It's absurd to those who still associate him with Daredevil and Gigli, but when our backs were turned, Ben Affleck became a Serious Filmmaker. He launched his career as a director with low-key, character-based genre fare — tense crime-fiction narratives that were smart, efficient and restrained. Throw in the impressive, résumé-building detail that he guided two Oscar-nominated performances in his first two films as a director, and the transformation was complete.
Argo seems like a perfect fit for Affleck in its human-scale suspense, with the added cachet of it being an improbable real-life story. In November 1979, as Iranian students took over the American embassy in Tehran, six Americans managed to sneak out a back door and find refuge in the home of the Canadian ambassador.
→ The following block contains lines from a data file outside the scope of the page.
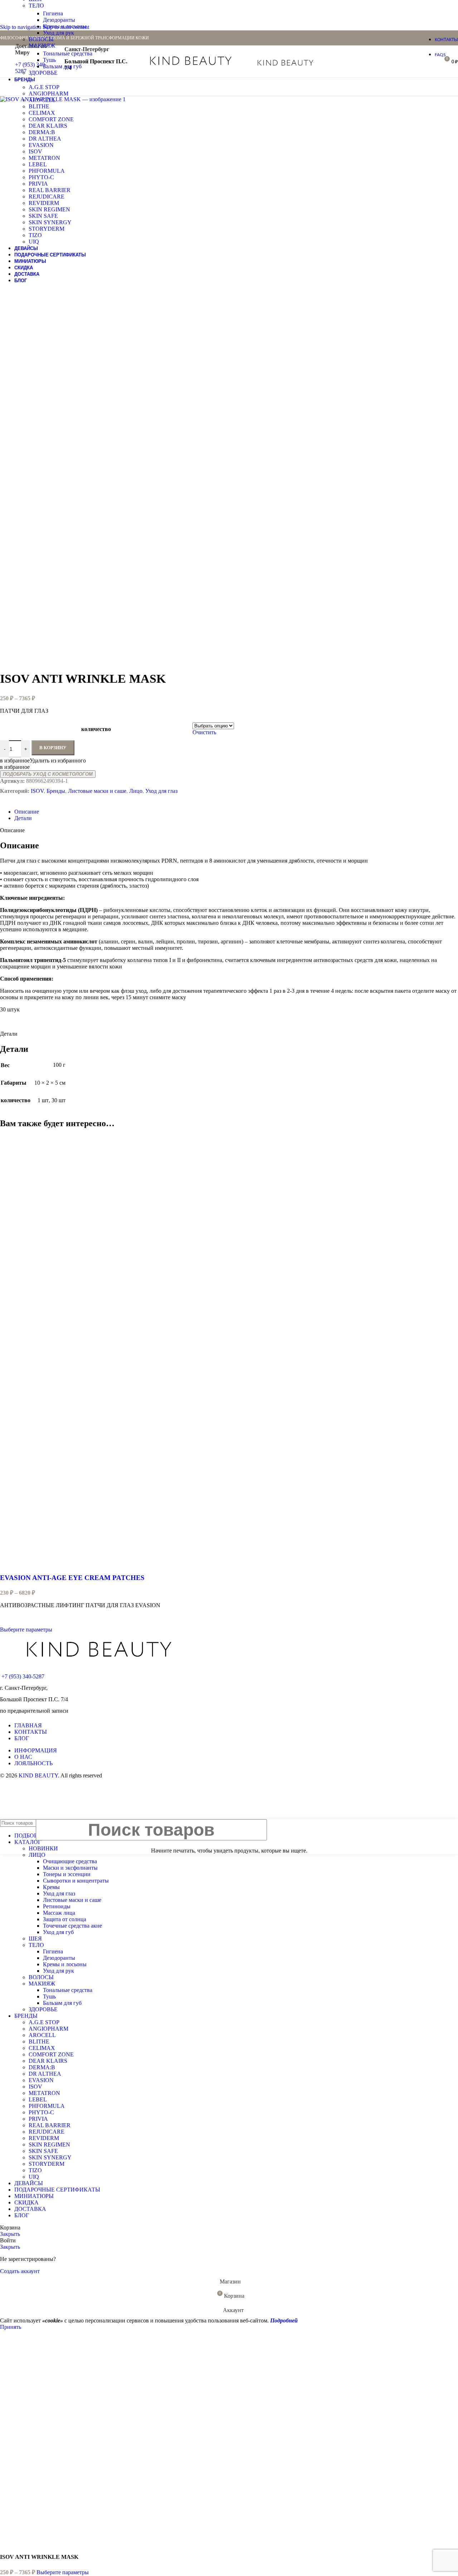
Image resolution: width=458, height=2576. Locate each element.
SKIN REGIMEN (49, 209)
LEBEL (38, 164)
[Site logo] (191, 67)
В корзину (53, 747)
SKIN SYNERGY (50, 222)
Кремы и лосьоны (65, 26)
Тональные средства (67, 53)
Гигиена (53, 13)
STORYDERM (46, 229)
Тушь (49, 60)
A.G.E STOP (44, 87)
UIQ (34, 242)
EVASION (41, 145)
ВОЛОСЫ (41, 39)
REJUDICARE (46, 196)
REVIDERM (44, 203)
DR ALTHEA (45, 139)
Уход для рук (58, 33)
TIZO (35, 235)
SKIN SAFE (43, 216)
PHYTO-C (41, 177)
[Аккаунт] (333, 61)
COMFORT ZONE (51, 119)
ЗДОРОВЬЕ (43, 73)
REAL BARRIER (49, 190)
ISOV (35, 151)
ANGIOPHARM (48, 93)
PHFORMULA (47, 171)
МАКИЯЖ (42, 46)
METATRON (44, 158)
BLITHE (39, 106)
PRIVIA (38, 184)
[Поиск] (343, 61)
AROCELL (42, 100)
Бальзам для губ (62, 66)
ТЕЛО (36, 6)
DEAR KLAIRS (48, 126)
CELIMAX (42, 113)
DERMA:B (42, 132)
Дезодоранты (59, 20)
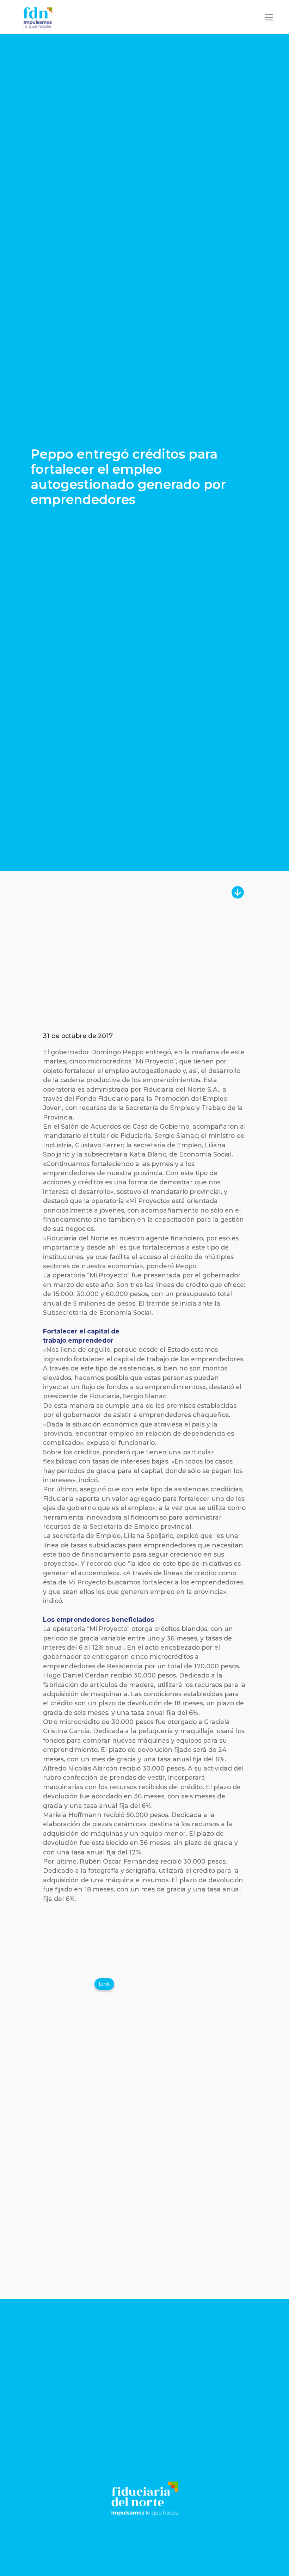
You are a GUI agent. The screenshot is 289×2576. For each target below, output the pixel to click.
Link (104, 1984)
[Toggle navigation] (268, 17)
Two months later, time is running out to bring the hidden refugees home.
So CIA analyst Tony Mendez (Affleck) comes up with an absurd plan: He'll fly into Iran and have the six Americans pose as part of a Canadian film crew scouting locations for a science-fiction film titled Argo. As one of the would-be escapees responds, "Is this where we say, 'It's so crazy it just might work?'"
It is crazy, and funny, and some of Argo's most satisfying moments come from Mendez working with his Hollywood contacts to set up a convincing fake movie. Alan Arkin gets the juiciest material as a veteran producer. Affleck also directs a terrific sequence cutting between a staged press event for the beginning of the fake Argo production, and the ratcheted-up rhetoric of the Iranians holding the hostages in the U.S. embassy; it emphasizes the different ways in which the press becomes the mouthpiece for those wanting to sell a story. For a film that shoehorns in a mess of politics and history, Argo generally clicks along with crowd-pleasing style.
What Affleck doesn't have here is a screenplay with a ready-made structure, like the novel adaptations he had for Gone Baby Gone and The Town. That's a problem when it's deemed necessary to give Mendez some kind of personal back-story. The subplot feels like a forced attempt at making his mission more "personal," perhaps somehow connected to the long night of soul-searching we see when he's informed the government is shutting down the operation for fear of jeopardizing the planned military rescue of the other American hostages.
At the point where the narrative should be focused on the logistics of the escape, Argo starts to feel cluttered — it bounces between Mendez and his charges, the suits in Washington trying to get the mission re-approved, the producers in Hollywood waiting for a call to support the cover story, and Iranians trying to reconstruct shredded documents to see if they can identify whether any Americans are missing.
But when it matters most, Affleck nails the scenes that require building maximum suspense. The "location scouting" trip to the Tehran Grand Bazaar captures the anxiety of the fake Canadian filmmakers with minimalist intensity; the navigation of the gauntlet of security at the airport builds to a wonderful moment in which the American who most doubted the mission winds up selling the fake Argo plot to guards.
Affleck as a director may not be able to overcome every limitation of his raw material, but he's got an enviable skill set: rendering anxiety as action, and turning difficult stories into mass-market entertainment.